Engineering Manager - SFT Advanced Reasoning
Leading a 40-person team on the SFT Advanced Reasoning project (from Sep 2024), designing scalable architectures for curating complex training datasets and fine-tuning LLMs. This includes defining workflows for prompt engineering, response evaluation, and model iteration. Designed a Flask-based app integrating OpenAI APIs to test the different trainers' breaking model prompts. In previous roles, worked with systems using AWS Lambda, API Gateway, and EC2 to automate data collection/labeling pipelines for ad optimization, and with containerized services via Docker for reproducibility (I didn't create them, but I studied their configuration carefully). Using engineered ETL processes with BigQuery to monitor trainer performance, automating data pulls from Google Sheets/AppScript and streamlining reporting.

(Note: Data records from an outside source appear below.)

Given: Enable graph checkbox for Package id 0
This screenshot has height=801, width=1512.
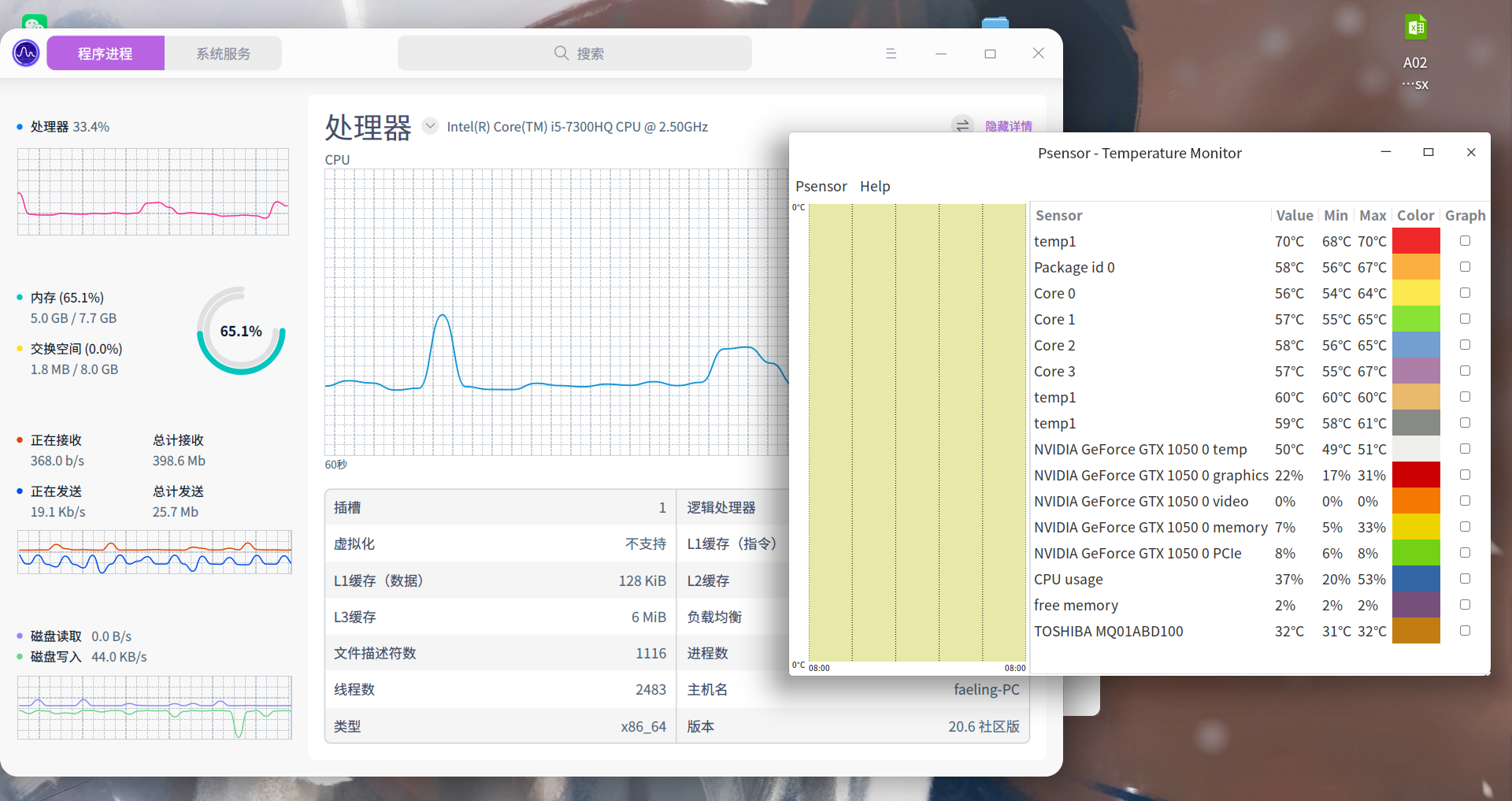Looking at the screenshot, I should pyautogui.click(x=1465, y=267).
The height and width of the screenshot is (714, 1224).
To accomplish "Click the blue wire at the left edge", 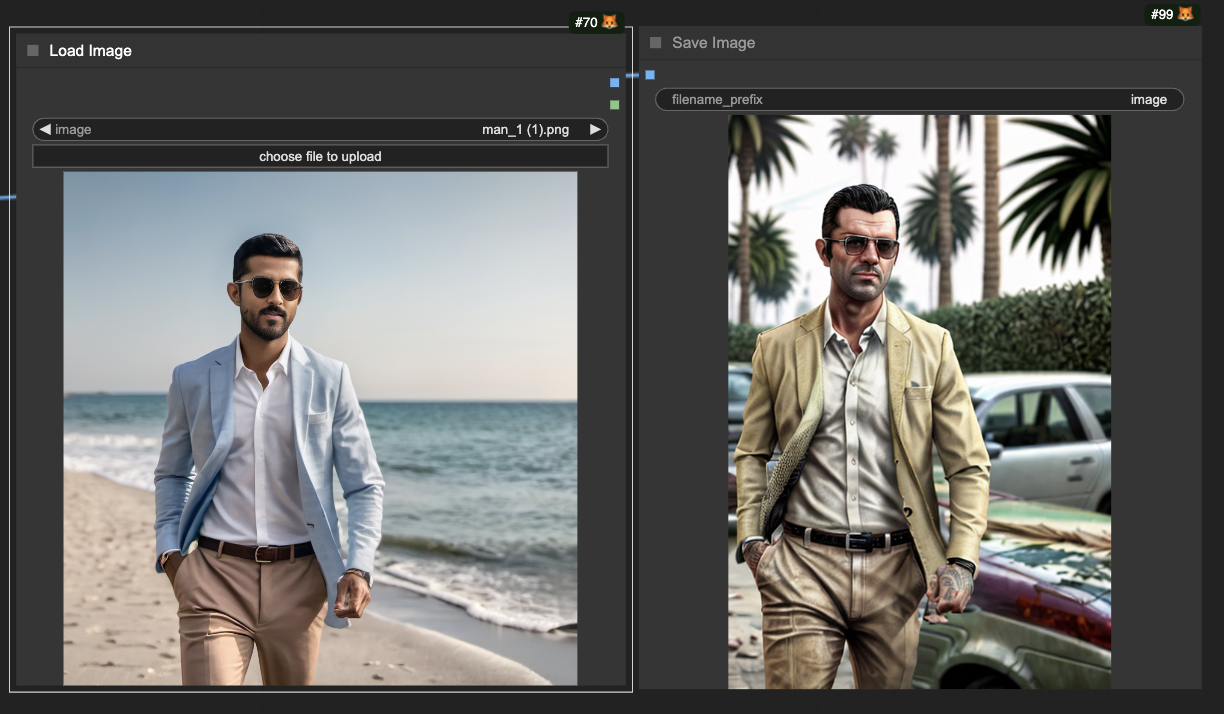I will pyautogui.click(x=6, y=197).
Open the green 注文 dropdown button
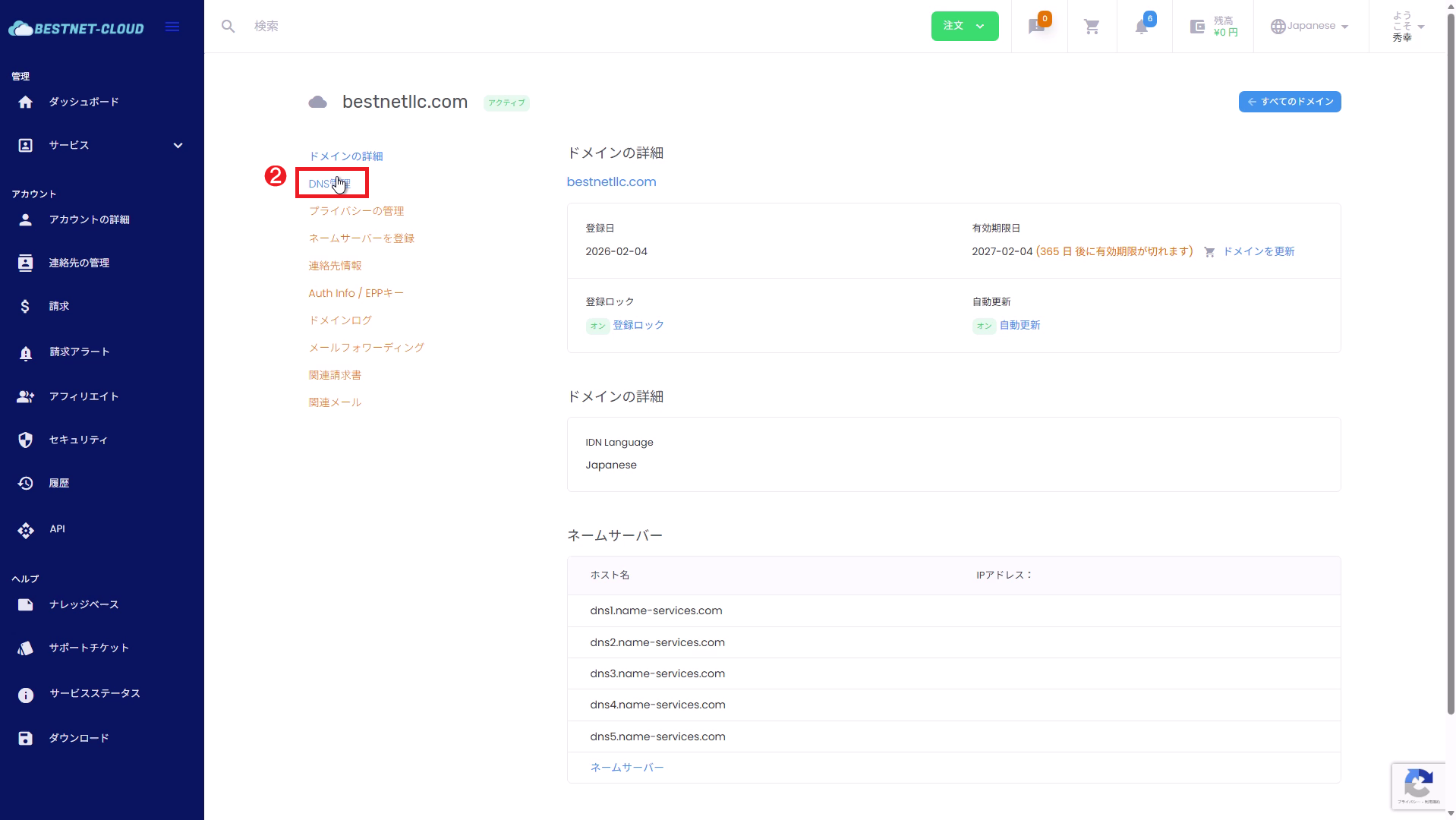 pyautogui.click(x=964, y=27)
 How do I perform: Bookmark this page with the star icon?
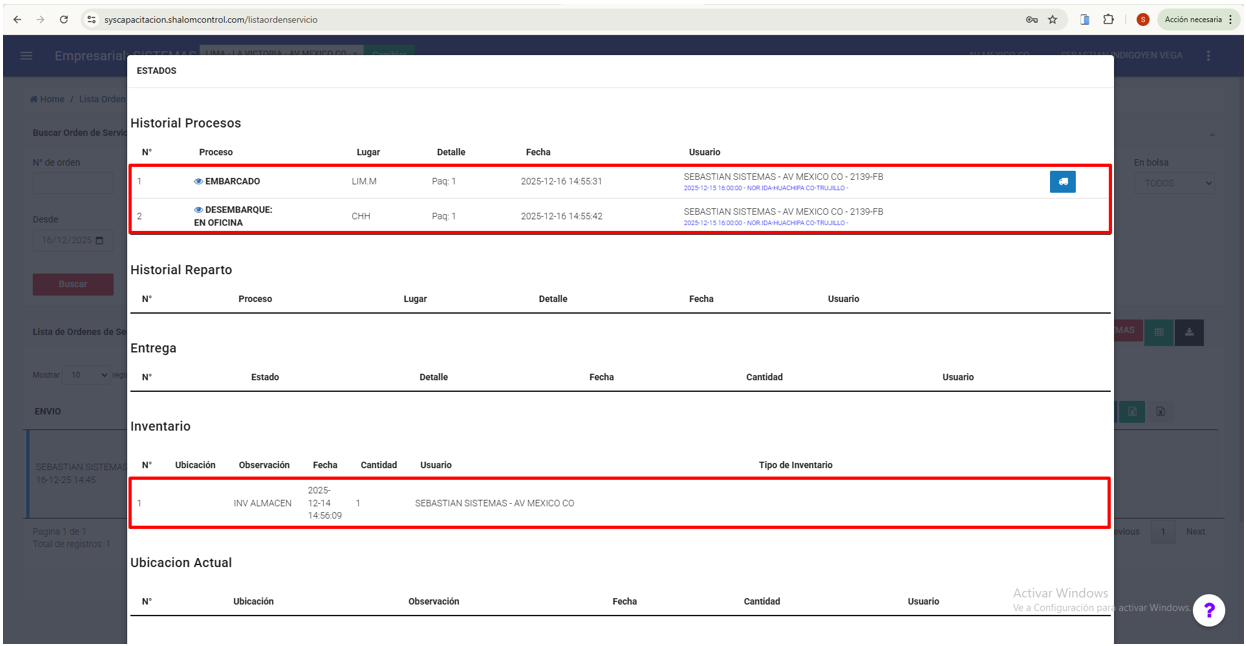tap(1053, 19)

Colombian Coffee Price Forecast via LSTM Neural Networks
Used Machine Learning tools and Python to set up a Long-Short-Term Memory Neural Network with the TensorFlow module to forecast the Colombian coffee price. Used TensorFlow and Keras for LSTM time-series forecasting and classification tasks and leveraged MLFlow experimentally during model tracking for a BERT-based Q&A system, logging metrics/hyperparameters during A/B testing of different fine-tuning strategies for small projects or job application projects.
Data Scientist/Data Analyst - Meta4.Capital
Meta4 Capital is a crypto-focused fund that identifies and invests in unique NFT projects with an emphasis on collectibles, art, gaming, and virtual land. Worked on two projects: NFT trading methods and NFT credit risk modeling, deploying a web app for credit score on lending NFTs using clustering algorithms in Flask. Technologies used: Python, MongoDB, Pandas, NumPy, Sklearn, Data Analysis, NFT, Flask.
API for Visual Assets Collection
Contributed to the creation and maintenance of APIs to collect visual assets from ad platforms such as Google Ads, Meta, TikTok.
API for Labelling Visual Assets
Contributed to the creation and maintenance of APIs to label visual assets from ad platforms such as Google Ads, Meta, TikTok.